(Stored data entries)
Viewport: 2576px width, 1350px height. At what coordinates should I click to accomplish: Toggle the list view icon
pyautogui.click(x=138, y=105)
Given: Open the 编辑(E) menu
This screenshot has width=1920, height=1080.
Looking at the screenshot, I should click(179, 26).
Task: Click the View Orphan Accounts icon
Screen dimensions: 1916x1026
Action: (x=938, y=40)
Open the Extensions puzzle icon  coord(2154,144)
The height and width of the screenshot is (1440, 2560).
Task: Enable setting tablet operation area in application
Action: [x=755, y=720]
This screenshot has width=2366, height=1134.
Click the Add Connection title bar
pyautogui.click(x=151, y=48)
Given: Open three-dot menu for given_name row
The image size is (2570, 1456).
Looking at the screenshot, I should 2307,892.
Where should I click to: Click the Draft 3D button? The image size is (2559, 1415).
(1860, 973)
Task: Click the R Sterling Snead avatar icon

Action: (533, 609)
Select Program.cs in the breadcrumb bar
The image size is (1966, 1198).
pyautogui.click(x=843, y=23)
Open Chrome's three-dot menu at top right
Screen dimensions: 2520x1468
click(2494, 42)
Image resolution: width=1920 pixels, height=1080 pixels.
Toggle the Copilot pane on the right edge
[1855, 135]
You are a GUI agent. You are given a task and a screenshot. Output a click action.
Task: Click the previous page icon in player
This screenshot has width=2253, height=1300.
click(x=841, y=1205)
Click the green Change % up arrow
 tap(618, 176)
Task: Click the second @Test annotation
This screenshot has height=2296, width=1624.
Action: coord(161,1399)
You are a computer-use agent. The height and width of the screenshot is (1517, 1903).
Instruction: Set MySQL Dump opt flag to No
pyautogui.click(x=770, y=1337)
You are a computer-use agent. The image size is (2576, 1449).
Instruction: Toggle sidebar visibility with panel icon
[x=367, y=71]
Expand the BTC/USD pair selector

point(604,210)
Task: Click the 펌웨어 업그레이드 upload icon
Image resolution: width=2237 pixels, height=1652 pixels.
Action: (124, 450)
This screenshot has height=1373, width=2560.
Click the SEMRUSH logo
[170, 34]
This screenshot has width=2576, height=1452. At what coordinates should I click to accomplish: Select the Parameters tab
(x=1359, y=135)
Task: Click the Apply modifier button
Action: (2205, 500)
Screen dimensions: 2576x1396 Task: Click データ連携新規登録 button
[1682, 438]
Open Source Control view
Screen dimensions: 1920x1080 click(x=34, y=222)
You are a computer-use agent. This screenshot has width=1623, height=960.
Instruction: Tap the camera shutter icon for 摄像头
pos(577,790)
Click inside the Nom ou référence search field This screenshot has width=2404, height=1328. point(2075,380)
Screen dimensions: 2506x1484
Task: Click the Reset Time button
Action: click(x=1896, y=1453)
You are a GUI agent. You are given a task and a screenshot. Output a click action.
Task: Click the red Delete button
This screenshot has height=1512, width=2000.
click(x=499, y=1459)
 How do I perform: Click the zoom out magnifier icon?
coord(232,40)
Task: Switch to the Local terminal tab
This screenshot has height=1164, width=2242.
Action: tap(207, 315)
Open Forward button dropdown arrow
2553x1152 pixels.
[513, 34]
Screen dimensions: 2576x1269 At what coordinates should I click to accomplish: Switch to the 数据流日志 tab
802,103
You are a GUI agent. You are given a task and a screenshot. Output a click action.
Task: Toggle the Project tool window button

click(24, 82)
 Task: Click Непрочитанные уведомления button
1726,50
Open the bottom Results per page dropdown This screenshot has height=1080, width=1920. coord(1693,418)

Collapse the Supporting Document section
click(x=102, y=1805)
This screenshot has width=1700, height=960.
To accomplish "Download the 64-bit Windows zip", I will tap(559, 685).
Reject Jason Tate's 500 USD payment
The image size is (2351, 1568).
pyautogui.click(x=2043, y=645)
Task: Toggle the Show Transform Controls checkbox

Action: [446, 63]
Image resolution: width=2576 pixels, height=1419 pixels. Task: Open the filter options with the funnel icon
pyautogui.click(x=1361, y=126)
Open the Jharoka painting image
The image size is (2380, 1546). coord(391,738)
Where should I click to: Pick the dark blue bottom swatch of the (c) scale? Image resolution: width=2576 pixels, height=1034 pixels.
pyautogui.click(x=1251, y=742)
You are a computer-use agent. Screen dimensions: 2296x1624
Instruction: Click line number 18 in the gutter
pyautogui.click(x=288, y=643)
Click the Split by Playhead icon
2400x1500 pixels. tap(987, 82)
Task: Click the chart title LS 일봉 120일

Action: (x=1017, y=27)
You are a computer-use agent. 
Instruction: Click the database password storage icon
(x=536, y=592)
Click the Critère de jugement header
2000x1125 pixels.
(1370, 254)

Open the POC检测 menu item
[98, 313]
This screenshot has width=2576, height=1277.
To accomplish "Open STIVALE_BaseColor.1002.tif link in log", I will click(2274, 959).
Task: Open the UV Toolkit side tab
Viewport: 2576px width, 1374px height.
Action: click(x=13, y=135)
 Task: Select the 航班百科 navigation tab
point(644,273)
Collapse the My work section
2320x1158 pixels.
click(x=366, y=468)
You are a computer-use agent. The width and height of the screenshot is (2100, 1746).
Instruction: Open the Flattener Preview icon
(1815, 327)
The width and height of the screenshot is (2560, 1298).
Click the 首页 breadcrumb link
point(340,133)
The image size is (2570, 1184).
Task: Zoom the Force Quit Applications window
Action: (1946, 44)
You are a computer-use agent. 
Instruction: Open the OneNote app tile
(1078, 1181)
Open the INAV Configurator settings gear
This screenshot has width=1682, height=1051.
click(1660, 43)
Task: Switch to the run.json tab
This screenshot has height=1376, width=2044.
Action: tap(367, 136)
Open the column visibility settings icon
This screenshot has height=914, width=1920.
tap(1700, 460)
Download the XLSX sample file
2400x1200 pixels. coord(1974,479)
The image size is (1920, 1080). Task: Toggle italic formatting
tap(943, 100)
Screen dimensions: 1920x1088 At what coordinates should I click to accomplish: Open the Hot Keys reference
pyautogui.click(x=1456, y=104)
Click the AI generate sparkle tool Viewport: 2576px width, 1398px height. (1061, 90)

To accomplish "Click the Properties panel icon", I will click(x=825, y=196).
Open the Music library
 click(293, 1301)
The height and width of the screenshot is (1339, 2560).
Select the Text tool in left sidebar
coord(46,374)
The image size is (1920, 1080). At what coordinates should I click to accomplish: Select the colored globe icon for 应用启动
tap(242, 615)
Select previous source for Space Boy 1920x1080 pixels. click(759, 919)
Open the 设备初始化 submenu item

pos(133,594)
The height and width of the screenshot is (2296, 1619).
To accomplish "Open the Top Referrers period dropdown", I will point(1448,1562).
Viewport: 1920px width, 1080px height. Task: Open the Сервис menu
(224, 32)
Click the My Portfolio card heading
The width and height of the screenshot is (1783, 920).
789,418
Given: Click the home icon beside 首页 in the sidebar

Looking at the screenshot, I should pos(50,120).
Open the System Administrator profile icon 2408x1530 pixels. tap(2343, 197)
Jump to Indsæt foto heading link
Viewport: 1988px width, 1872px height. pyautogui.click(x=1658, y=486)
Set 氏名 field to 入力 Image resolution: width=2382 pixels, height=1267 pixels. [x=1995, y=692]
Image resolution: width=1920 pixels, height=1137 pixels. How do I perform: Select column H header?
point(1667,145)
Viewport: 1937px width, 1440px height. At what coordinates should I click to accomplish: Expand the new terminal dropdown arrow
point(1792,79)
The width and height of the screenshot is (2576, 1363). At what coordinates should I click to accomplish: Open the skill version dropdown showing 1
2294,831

> _Directions for this task_
Tally the lines above that contain the string "will". Respond with the total alone.

> _Task result_
4